Document:
+===+
Be positive! Know that it can be done, that you can do it and you will make it happen. Having a positive mindset helps you get over the difficulties life throws at you and achieve your goals.
Having a rainy day fund is a financial goal you can achieve.
Decide what is a starting point for your fund. Many people suggest £/$1000. Longer term you may want to build your pot further to cover 3-6 months worth of living expenses.
Having a larger rainy day fund will help you with longer term costs such as losing your job, an unexpected pregnancy or ill health.
But if you have no emergency money put aside then start with £/$1000 as this is easily achievable in the short term.
- Save £/$32.25 a day for a month
- Save £/$16.12 a day for 2 months
- Save £/$11 a day for 3 months
And you will have saved £/$1000.
Set your budget
You need a budget for your living expenses. Work out what all your bills and outgoings are then decide on how much you are going to set aside to build your rainy day fund.
Find ways to save some money, cut out treats, a meal out or new clothes until you have your fund built. This is an emergency – you need a rainy day fund so find room in your budget to free up the cash.
Related reading: 25 tried and tested money saving tips
Do a house check
How many times have you found loose change in various places when you didn’t know it was there? Kitchen drawers are a classic place for me to find cash. Other people swear by the back of their sofa.
Every penny helps so check your house for loose cash and keep that money safe.
+===+
Dataset records:
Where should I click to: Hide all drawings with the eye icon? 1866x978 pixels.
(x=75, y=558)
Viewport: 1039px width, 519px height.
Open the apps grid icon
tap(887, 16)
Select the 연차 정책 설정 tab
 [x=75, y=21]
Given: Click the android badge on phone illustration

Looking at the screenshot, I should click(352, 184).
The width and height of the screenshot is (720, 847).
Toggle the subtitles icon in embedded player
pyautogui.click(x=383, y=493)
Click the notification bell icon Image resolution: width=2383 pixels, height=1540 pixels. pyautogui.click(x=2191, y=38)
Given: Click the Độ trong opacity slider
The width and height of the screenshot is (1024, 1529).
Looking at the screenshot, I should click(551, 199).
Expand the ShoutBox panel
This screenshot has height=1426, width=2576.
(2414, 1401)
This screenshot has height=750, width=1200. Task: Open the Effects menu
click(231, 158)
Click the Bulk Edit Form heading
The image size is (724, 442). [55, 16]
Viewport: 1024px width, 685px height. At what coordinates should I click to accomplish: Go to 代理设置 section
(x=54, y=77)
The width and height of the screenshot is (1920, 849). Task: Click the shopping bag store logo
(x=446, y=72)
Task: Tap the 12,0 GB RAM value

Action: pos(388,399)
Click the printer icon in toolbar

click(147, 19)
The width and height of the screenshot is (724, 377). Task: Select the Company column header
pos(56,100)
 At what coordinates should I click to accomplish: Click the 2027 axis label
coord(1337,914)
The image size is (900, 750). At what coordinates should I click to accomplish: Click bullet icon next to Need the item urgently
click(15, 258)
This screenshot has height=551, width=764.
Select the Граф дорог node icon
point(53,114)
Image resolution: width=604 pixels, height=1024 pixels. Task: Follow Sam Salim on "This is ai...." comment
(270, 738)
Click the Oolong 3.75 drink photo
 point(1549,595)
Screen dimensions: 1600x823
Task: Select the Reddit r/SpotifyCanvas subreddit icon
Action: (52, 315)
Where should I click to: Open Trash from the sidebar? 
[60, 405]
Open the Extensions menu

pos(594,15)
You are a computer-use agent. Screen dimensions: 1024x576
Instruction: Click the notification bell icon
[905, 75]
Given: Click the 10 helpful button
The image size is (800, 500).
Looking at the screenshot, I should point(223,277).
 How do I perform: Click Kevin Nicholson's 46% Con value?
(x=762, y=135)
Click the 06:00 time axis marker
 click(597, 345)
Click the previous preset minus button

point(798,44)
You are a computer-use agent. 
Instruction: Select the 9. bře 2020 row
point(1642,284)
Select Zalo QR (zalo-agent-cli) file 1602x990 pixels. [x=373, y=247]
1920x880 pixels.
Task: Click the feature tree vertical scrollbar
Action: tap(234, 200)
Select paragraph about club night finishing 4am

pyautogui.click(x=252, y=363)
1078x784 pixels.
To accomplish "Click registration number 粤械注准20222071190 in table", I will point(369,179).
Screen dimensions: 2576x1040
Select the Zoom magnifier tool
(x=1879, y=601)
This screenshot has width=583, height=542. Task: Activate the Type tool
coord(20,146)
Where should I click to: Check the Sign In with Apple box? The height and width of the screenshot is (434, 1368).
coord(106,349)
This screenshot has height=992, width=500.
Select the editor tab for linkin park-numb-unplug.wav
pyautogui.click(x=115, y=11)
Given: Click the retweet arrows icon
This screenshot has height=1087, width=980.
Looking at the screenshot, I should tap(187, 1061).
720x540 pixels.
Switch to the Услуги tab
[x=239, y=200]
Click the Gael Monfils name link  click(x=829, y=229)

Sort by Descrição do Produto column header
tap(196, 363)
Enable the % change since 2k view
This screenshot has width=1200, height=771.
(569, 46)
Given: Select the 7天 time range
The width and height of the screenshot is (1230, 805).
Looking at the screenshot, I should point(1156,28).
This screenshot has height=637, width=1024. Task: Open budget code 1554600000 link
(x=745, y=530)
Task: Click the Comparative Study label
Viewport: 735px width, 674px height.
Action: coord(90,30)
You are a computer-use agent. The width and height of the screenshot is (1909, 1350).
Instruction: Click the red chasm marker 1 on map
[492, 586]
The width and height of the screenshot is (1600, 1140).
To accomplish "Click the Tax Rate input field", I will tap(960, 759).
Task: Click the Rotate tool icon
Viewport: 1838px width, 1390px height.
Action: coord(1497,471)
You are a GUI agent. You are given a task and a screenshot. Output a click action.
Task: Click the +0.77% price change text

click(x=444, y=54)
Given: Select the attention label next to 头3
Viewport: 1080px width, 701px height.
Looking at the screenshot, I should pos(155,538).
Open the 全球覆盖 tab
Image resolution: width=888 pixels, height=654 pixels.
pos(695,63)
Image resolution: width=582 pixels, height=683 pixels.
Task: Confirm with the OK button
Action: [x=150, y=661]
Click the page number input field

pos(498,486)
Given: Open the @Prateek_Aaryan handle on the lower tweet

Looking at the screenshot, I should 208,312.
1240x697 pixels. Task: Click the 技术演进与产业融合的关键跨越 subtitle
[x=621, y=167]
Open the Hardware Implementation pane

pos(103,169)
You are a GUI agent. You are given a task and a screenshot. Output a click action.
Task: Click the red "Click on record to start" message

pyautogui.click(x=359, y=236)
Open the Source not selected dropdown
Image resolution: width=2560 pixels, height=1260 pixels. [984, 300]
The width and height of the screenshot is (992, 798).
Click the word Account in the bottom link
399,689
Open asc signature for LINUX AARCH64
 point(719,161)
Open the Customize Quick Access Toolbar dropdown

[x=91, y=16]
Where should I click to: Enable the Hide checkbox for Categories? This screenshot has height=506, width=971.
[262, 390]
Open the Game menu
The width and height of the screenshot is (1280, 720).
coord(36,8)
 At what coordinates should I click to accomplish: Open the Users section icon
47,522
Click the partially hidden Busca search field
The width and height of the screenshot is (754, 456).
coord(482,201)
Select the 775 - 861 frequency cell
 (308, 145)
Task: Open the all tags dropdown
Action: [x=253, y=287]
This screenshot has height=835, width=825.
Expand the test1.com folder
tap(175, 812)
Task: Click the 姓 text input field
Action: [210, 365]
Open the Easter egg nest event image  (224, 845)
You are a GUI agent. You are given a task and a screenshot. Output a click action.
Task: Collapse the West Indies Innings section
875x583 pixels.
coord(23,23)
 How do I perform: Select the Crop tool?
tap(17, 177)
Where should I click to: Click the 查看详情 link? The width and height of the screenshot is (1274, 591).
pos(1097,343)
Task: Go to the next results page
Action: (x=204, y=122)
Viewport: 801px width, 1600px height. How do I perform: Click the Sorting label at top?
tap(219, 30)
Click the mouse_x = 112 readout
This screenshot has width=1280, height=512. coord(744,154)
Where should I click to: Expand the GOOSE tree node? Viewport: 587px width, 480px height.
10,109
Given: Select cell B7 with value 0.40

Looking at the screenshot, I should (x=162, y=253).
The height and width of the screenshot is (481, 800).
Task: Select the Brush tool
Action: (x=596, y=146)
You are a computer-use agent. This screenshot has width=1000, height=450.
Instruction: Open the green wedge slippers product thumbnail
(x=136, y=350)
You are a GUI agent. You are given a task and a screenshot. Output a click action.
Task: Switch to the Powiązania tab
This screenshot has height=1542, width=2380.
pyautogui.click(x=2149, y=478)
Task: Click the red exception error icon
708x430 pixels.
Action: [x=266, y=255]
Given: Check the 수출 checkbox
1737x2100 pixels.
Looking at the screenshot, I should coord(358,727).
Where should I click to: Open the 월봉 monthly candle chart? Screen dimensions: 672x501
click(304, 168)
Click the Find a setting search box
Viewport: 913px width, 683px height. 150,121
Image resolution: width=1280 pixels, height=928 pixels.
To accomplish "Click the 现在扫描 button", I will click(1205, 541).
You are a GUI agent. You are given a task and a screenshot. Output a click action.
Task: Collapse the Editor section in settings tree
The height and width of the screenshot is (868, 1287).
+===+
Exercise set:
A - Copy the part of the rainy day fund text that begins at the words "Set your budget" and stops after "up the cash.".
B - In the rainy day fund text, what amount do many people suggest as a starting point for the fund?
The items are separate from the rainy day fund text.

Outputs in order:
A -
Set your budget
You need a budget for your living expenses. Work out what all your bills and outgoings are then decide on how much you are going to set aside to build your rainy day fund.
Find ways to save some money, cut out treats, a meal out or new clothes until you have your fund built. This is an emergency – you need a rainy day fund so find room in your budget to free up the cash.

B - £/$1000.